▸ Questions on the material:
A – Translate this sentence from the news report on Malaysia's supplementary budget into French: "He said this was due to huge amounts of funds used for subsidies, among others the highest was for petroleum subsidies."
B – Write the next part of the news report on Malaysia's supplementary budget, starting after its final sentence.

**** Document extract ****

KUALA LUMPUR, March 30 — Deputy Finance Minister Datuk Seri Ahmad Maslan has admitted that the additional amount requested for the supplementary Budget worth RM60.17 billion is the biggest in history.

He said this was due to huge amounts of funds used for subsidies, among others the highest was for petroleum subsidies.

“What was said by Kota Melaka (DAP Kota Melaka MP Khoo Poay Tiong) is true, that the additional amount we are applying is very big, and I admit that it is the biggest in history.

“Among the problems why the amount is big is due to subsidies and we already know what are the subsidies.


“So we are planning to do targeted subsidies (for petroleum), and I would like to say that the targeted subsidies will not involve transportation such as school buses as what was mentioned by Kota Melaka (during the debate),” Ahmad told the Parliament in his winding-up speech for the debate on the Supplementary Supply (2022) Bill 2023.

On March 23, Ahmad tabled the Bill for its first reading.

**** Data section ****

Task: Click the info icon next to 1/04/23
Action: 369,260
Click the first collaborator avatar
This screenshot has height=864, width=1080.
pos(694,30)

****

▸ Task results:
A – Il a déclaré que cela s'expliquait par les sommes considérables consacrées aux subventions, la plus élevée étant, entre autres, celle des subventions pétrolières.

B –
According to the blue paper circulated in Parliament earlier, the Supplementary Supply Bill (2022) 2023 involves the disbursement of an amount not exceeding RM60.17 billion from the Consolidated Fund for additional expenditures for services and purposes specified in the Schedule for the year 2022 that were not allocated or which were not fully provided for by the Supply Act 2022 (Act A1638).


The additional expenditure will involve 10 services, where the Treasury General Services received the highest allocation of RM52,776,595,400, followed by the Allocation to the Statutory Fund (RM2,241,548,100) and the Ministry of Domestic Trade and Consumer Affairs (RM2,058,146,000).

Upon MPs’ request, the deputy minister listed some items covered by the RM52.8 billion for general services, which included subsidies for petroleum products (RM42 billion), electricity tariffs (RM5 billion, chicken and eggs (RM1.8 billion), emoluments and special assistance for contract doctors’ appointments, and civil servants’ pay adjustments (RM1 billion), among others.

Ahmad said the subsidy for diesel alone had been between RM1.4 billion and RM3.6 billion from 2018 to 2021 — excluding the anomalous prices of 2020 at the start of the pandemic — but rose to RM20.5 billion last year.

He said Budget 2022 was drawn up when crude oil price had been US$60/barrel, but it was now nearly double, at above US$110.

“Imagine it going from US$60 to US$110; that is why there was so much additional Budget for petroleum subsidies,” Ahmad said.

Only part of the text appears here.